In April 1976, the Hansons sued Prudential to recover the costs of treatment provided by Clear Water Ranch. The district court granted summary judgment for Prudential. This court, in an unpublished memorandum decision, vacated the judgment and remanded on the ground that a triable issue of fact existed regarding “whether enforcement of the particular restrictions to coverage that Prudential relies on would be unreasonable or absurd in light of the policy’s coverage of treatment of mental illnesses.” Hanson v. The Prudential Insurance Company of America, 665 F.2d 1052, slip. op. at 3 (9th Cir.1981). On remand, the district court ruled for Prudential after a six-day trial. It found that Clear Water Ranch failed to meet the policy definition for a hospital because it did not provide twenty-four hour a day nursing service as required by the policy.

II

The interpretation of a contract presents a mixed question of fact and law subject to de novo review. See Matter of Beverly Hills Bancorp, 752 F.2d 1334, 1338 (9th Cir.1984) (settlement agreement reviewed de novo); In re U.S. Financial Securities Litigation, 729 F.2d 628, 631-32 (9th Cir. 1984) (same); Healy Tibbits Construction Company v. Insurance Company of North America, 679 F.2d 803, 804 (9th Cir.1982) (insurance policy exclusionary clause reviewed de novo). If a district court relies upon extrinsic evidence to interpret an ambiguous contract, however, to the extent that interpretation is a factual determination, this court will reverse only if the district court’s construction is clearly erroneous or if the court applied an incorrect legal standard. US. Financial Securities, 729 F.2d at 632; Culinary & Service Employees Union v.
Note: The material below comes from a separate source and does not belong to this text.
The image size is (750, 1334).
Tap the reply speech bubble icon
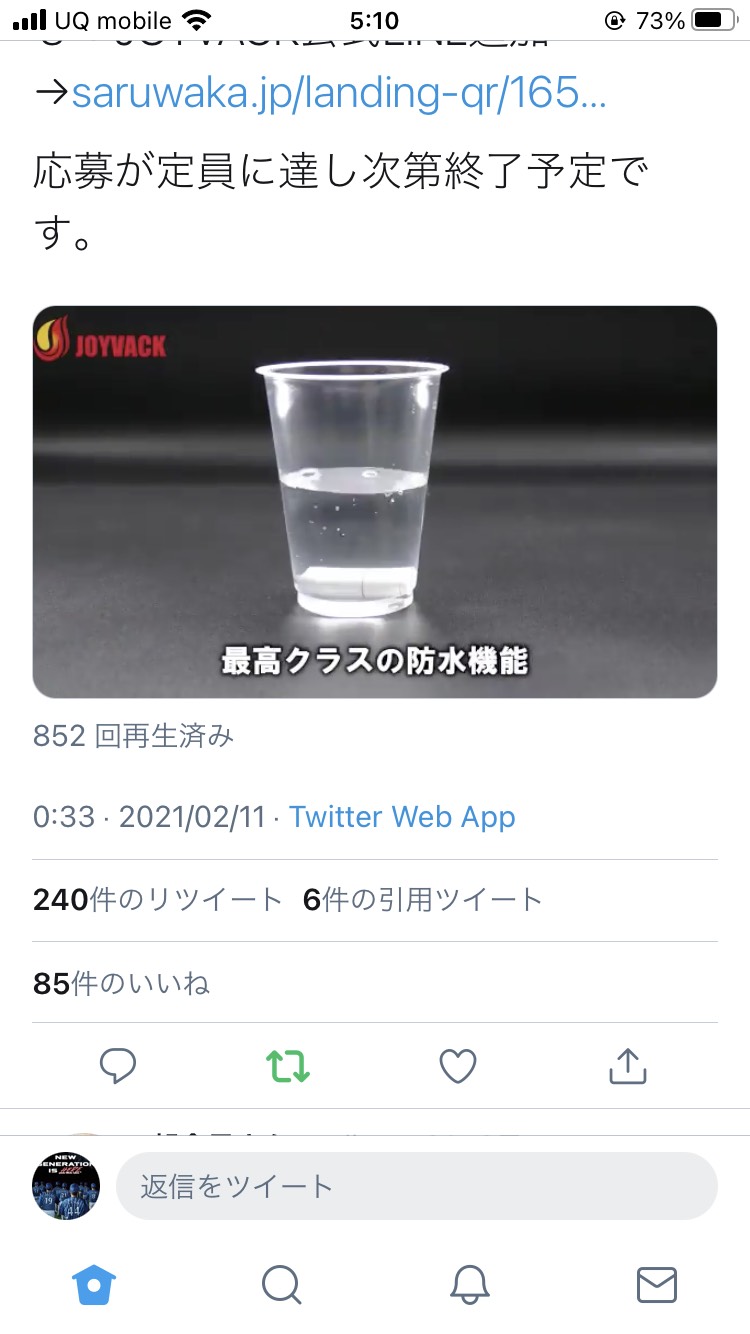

Hawaii Employee Benefit Administration, 688 F.2d 1228, 1230 (9th Cir.1982); cf. Martin v. United States, 649 F.2d 701, 703 (9th Cir.1981) (interpretation of meaning of words in contract in light of surrounding circumstances presents question of law freely reviewable on appeal). Because the issue in this case concerns the proper construction of language on the face of the insurance contract without reference to disputed extrinsic evidence, the district court’s interpretation is freely reviewable. See Dillingham Shipyard v. Associated Insulation Co., 649 F.2d 1322, 1326 (9th Cir.1981).

Ill

Under well settled principles of California law, any ambiguities or uncertainties in insurance contracts are construed against the insurance company. Reserve Insurance Co. v. Pisciotta, 30 Cal.3d 800, 808, 640 P.2d 764, 768, 180 Cal.Rptr. 628, 632, (1982); Insurance Co. of North America v. Sam Harris Construction Co., 22 Cal.3d 409, 412, 583 P.2d 1335, 1337, 149 Cal.Rptr. 292, 294, (1978); Endo Laboratories Inc. v. Hartford Insurance Group, 747 F.2d 1264, 1268 (9th Cir.1984). If two or more interpretations are reasonable, we must adopt the interpretation that favors coverage. Pisciotta, 30 Cal.3d at 811, 640 P.2d at 770, 180 Cal.Rptr. at 634; State Farm Mutual Auto Insurance Co. v. Jacober, 10 Cal.3d 193, 202-03, 514 P.2d 953, 958-59, 110 Cal. *765 Rptr. 1, 6-7 (1973); see also Producers Dairy Delivery Co. v. Sentry Insurance Co., 160 Cal.App.3d 141, 155, 206 Cal.Rptr. 485, 492 (1984) (ambiguous phrase “must be interpreted as broadly as possible” to effect coverage). Moreover, the insurance contract must be considered in light of the reasonable expectations of the insured at the time he purchased coverage. Pisciotta, 30 Cal.3d at 809, 640 P.2d at 768, 180 Cal.Rptr. at 633; McLaughlin v. Connecticut General Life Insurance Co., 565 F.Supp. 434, 441 (N.D.Cal.1983). With these principles in mind, we turn to the insurance policy at issue.

The Hansons’ policy defines “illness” as a “bodily or mental disorder of any kind.” “Hospital” is defined as “an institution which is operated pursuant to law and is primarily engaged in providing on an in-patient basis for the medical care and treatment of sick and injured persons through medical, diagnostic and major surgical facilities, all of which facilities must be provided on its premises under the supervision of a staff of Physicians with twenty-four hour a day nursing service.” The term “nursing service” is not further defined.